MARI BELAJAR FILSAFAT AWALNYA saya penasaran mengapa bangsa Eropa demikian hebat memiliki ilmu pengetahuan hingga akhirnya menguasai dunia. Saya coba membaca latar belakang orang-orang top dunia dalam “Kamus Penemu”. Ternyata banyak mereka yang prestasi tersebut, akademiknya biasa‑biasa saja bahkan banyak yang putus sekolah. Albert Einstein (1879‑1955) tamat SMP tanpa mendapat ijazah alias tidak lulus. Thomas Alva Edison (1847‑1931) penemu terbesar di dunia (dengan 3.000 penemuannya), saat di SD dikeluarkan karena gurunya berpendapat dia tak dapat menerima pelajaran apa pun. “Dia terlalu bodoh,” kata gurunya dan masih banyak contoh lainnya.

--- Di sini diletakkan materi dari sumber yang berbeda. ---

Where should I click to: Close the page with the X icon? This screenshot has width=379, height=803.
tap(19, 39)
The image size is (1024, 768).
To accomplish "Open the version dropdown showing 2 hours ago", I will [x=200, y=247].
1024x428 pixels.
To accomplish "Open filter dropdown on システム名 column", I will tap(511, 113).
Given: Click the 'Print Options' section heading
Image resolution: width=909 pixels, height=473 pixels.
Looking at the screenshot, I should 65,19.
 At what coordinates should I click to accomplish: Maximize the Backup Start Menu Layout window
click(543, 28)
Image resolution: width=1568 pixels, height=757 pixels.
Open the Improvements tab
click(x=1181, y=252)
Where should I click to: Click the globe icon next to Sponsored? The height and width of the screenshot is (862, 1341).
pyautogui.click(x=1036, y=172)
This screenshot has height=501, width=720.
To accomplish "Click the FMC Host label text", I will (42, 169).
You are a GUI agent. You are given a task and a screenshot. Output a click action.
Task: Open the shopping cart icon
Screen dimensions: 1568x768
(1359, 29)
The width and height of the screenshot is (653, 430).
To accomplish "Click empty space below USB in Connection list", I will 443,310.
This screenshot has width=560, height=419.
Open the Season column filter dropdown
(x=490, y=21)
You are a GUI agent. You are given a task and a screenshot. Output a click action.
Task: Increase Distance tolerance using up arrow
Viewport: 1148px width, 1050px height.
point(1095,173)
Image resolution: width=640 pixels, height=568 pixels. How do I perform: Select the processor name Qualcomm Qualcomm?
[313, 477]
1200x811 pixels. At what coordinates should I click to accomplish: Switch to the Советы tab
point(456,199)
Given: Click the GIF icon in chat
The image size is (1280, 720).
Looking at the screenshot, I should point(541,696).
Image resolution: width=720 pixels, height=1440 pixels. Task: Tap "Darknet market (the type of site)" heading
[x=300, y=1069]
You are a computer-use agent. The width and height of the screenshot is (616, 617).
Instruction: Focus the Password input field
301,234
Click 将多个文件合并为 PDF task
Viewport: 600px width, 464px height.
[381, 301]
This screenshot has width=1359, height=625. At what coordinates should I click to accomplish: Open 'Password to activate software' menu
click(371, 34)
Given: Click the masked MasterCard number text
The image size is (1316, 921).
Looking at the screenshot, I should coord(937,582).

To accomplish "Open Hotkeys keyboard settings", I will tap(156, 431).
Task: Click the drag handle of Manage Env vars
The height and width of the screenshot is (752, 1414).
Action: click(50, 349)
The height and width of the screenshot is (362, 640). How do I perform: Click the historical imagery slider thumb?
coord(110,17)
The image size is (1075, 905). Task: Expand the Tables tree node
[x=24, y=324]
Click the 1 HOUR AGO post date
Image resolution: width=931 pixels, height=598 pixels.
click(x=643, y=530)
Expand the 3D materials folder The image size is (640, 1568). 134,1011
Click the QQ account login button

Rasa penasaran bertambah sebab ternyata hampir semua ilmuwan barat mempelajari filsafat hingga saya coba belajar secara otodidak dengan satu pertanyaan: “Sehebat apakah ilmu filsafat sehingga mampu mengantar ke jenjang pemikiran yang lebih maju?” Aristoteles (384‑322 SM) mengatakan filsafat adalah ilmu pengetahuan meliputi kebenaran yang di dalamnya terkandung ilmu metafisika, logika, retorika, etika, ekonomi, politik dan estetika. Bagi Immanuel Kant (1724‑1804) yang sering disebut raksasa pikir barat, menempatkan filsafat sebagai ilmu pokok dan pangkal segala pengetahuan.
Di dalamnya mencakup tiga persoalan yaitu apakah yang dapat kita ketahui, apakah yang dapat kita kerjakan dan sampai di manakah pengharapan kita? Dalam sejarah filsafat barat, jelas bagaimana tradisi pemikiran Yunani kuno (ratusan tahun SM) mulai dari Thales, Anaximander, Anaximenes, Pythagoras, Heraclitus, Copernicus, Parmenides, Democritus, Protagoras, Zeno, Epicurus, Cicero sampai Sokrates, Plato dan Aristoteles. Mereka banyak mewamai cara berpikir barat yang lebih bertumpu pada ontologi, ephistemologi, logika, etika, dan estetika.
Produk dari filsafat melahirkan beragam ilmu pengetahuan yang melimpah di antaranya yang diajarkan oleh Hegel, Spinoza, Karl Marx, Engels, Fritjof Capra dan lainnya. Dari Arab yang berguru pada filsafat Yunani kuno antara lain Al Kindi, Al Razi dan Al Farabi, Ibn Miskawaih dan Ibnu Sina. Jika ada filsafat barat tentu ada filsafat timur, namun saya kurang tahu siapa atau filsafat mana yang lebih banyak memengaruhi perkembangan pemikiran orang‑orang timur khususnya bangsa Indonesia. Tampaknya, cara pandang atau cara pikir bangsa kita masih didominasi oleh hal‑hal yang bersifat mistisisme yang produknya melahirkan agama dan budaya ramalan.
Barangkali Jayabaya, Ronggowarsito, Ken Arok (dalam ranah politik) termasuk guru filsafat bangsa ini. Terlepas dari itu semua, untuk memajukan keterampilan berpikir akan lebih optimal apabila pelajaran filsafat Yunani kuno bisa secara sistematis diajarkan lebih awal.